20.5. Boiling without heating in a vacuum#
| Author: | Paul Hupkens and Ed van den Berg |
| Time: | 15 minutes |
| Age group: | Grade 8-12 |
| Concepts: | Air pressure, pressure-volume relationship, air pressure-boiling point relationship |
Introduction#
Expanding shaving cream or balloons, boiling water without heat supply, and more possibilities with the vacuum bell jar.
Equipment#
Bell jar with vacuum pump
Balloon
Sponge
Shaving cream or marshmallows
100 mL graduated cylinder
Beaker with room temperature water
Thermometer (non-mercury)
Safety goggles
Fig. 20.14 Inflating a balloon and a sponge under the bell jar.#
Preparation#
Set up all materials. Pre-inflate the balloon a little and tie it off.
Procedure#
I have a cylinder here and will put some shaving cream in it. Next, we will start vacuuming out the air.
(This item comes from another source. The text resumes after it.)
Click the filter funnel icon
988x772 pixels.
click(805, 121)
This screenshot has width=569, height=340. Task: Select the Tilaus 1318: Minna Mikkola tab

What will happen to the shaving cream? Write down your prediction and explain your reasoning (predict-explain).
Perform the demonstration: the shaving cream swells up. Explain why! (observe-explain). Air is trapped in closed pockets within the shaving cream. As the air pressure outside the cream decreases, these pockets of air expand until the air pressure inside and outside the pockets is equal.
Fig. 20.15 Shaving cream.#
Next, place a glass of water with a thermometer under the bell jar. What will we see and why? (predict-explain). Students may not have any idea. In that case, just proceed with the demonstration.
The water starts to boil (observe) without any added heat. Bubbles form at the bottom of the glass and rise to the top. How is this possible? What is boiling? What does pressure have to do with it?
Fig. 20.16 Boiling water at room temperature under the bell jar#
What happens to the temperature during the ‘boiling’? Why do you think that is? Students can predict here.
The temperature should drop because the phase transition requires energy (the water may actually freeze if only a little bit of water is used!).
Finally, place a slightly inflated balloon and a sponge under the bell jar, see Figure 20.14, and ask students to predict what will happen to both. Will the balloon get bigger, smaller, or stay the same? Why? Will the sponge get bigger, smaller, or stay the same? Why? Perhaps place a wager.
Predictions might be well-reasoned, such as the sponge swelling because air pockets inside it expand. This turns out not to happen—the conclusion being that the air within the sponge can freely move out.
Physics background#
With shaving cream, we are dealing with trapped air pockets that expand when the pressure outside the shaving cream decreases.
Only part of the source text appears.